- **Task description**:
No pictures go into the output, which should consist only of the lines from the first line of the data through the line with "Go to 应用程序权限 in sidebar", copied exactly.

[Saved entries]
◆ ◆ ◆ ◆

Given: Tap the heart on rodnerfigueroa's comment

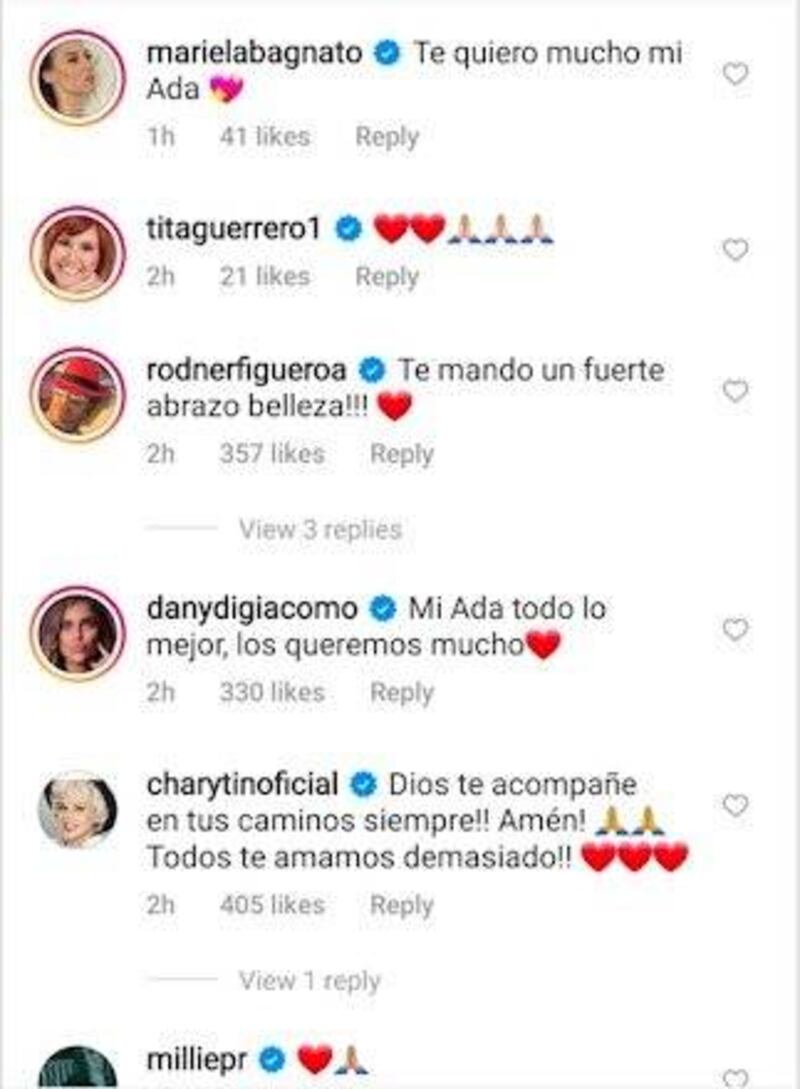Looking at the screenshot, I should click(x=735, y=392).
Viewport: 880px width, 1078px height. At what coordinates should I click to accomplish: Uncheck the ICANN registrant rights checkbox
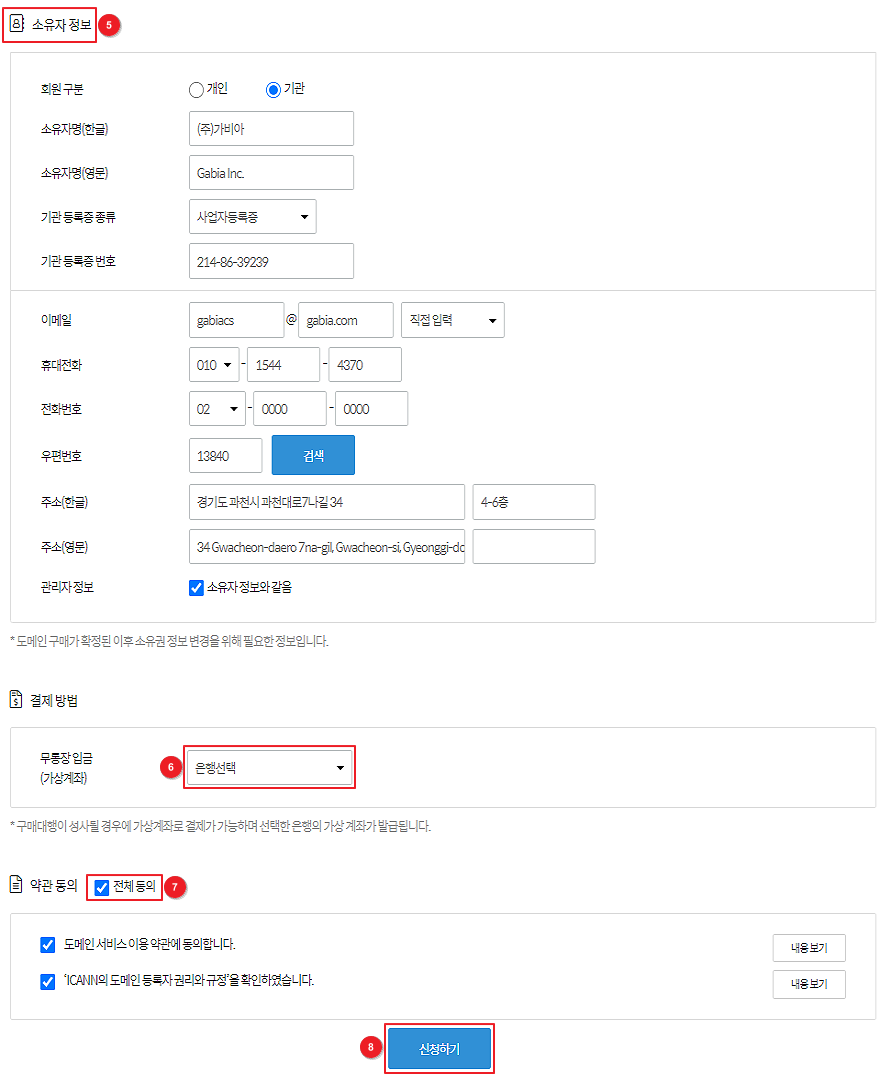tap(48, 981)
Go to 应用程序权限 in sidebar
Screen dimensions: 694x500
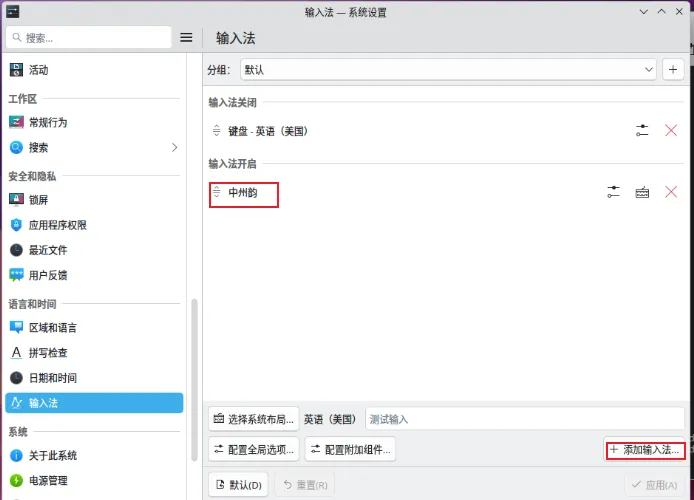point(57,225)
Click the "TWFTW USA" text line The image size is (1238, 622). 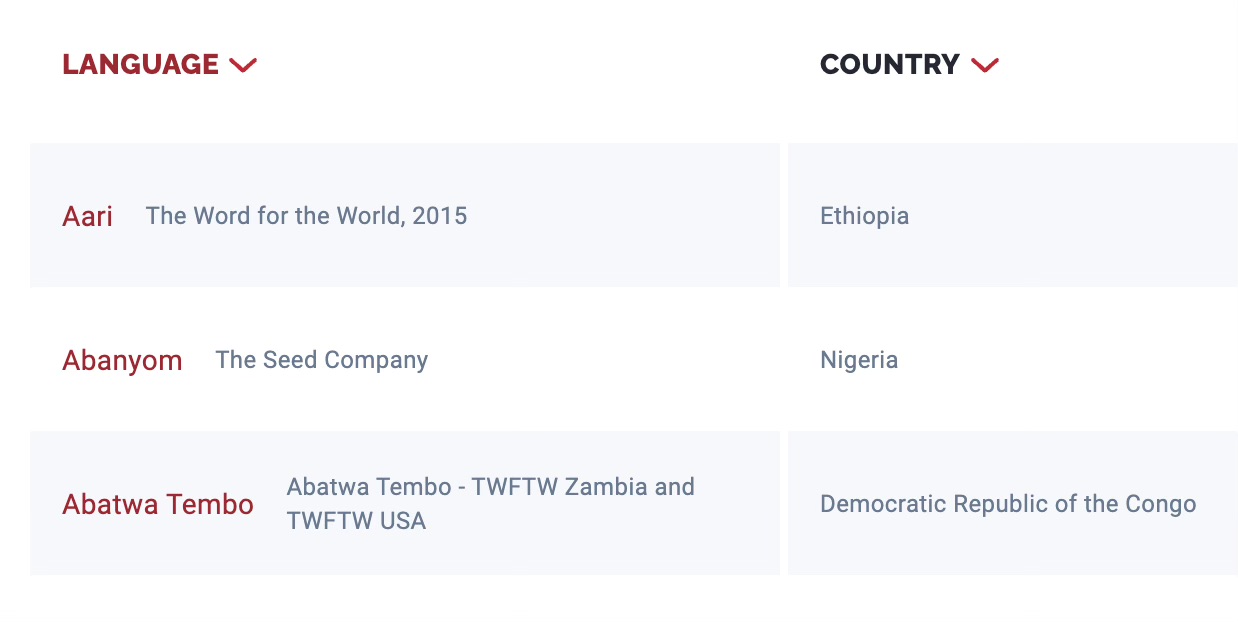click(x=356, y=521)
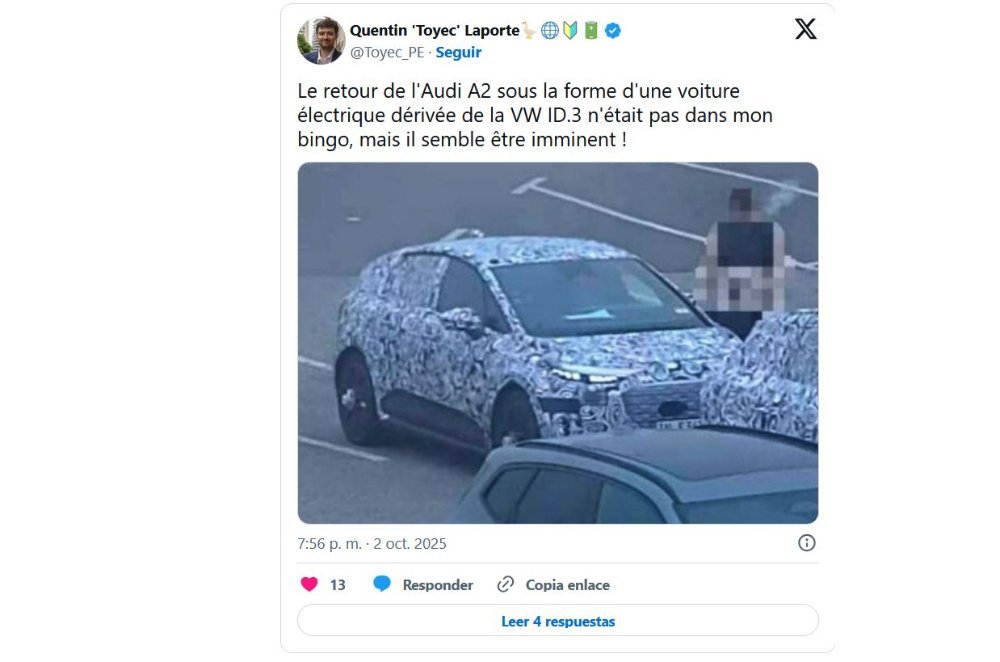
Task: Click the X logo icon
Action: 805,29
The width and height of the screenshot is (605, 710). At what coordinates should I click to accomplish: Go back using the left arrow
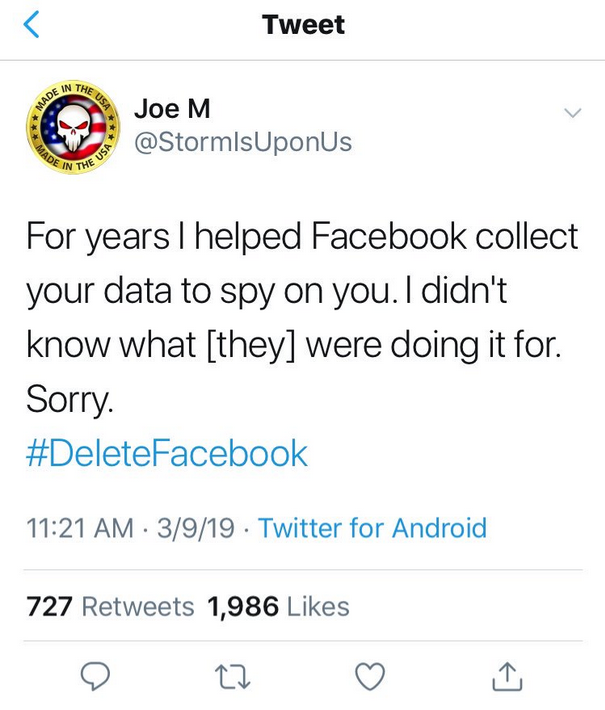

◆ ◆ ◆ ◆

- **Exercise response**:
Given: Tap the heart on rodnerfigueroa's comment

Looking at the screenshot, I should click(x=735, y=392).
Viewport: 880px width, 1078px height. At what coordinates should I click to accomplish: Uncheck the ICANN registrant rights checkbox
tap(48, 981)
Go to 应用程序权限 in sidebar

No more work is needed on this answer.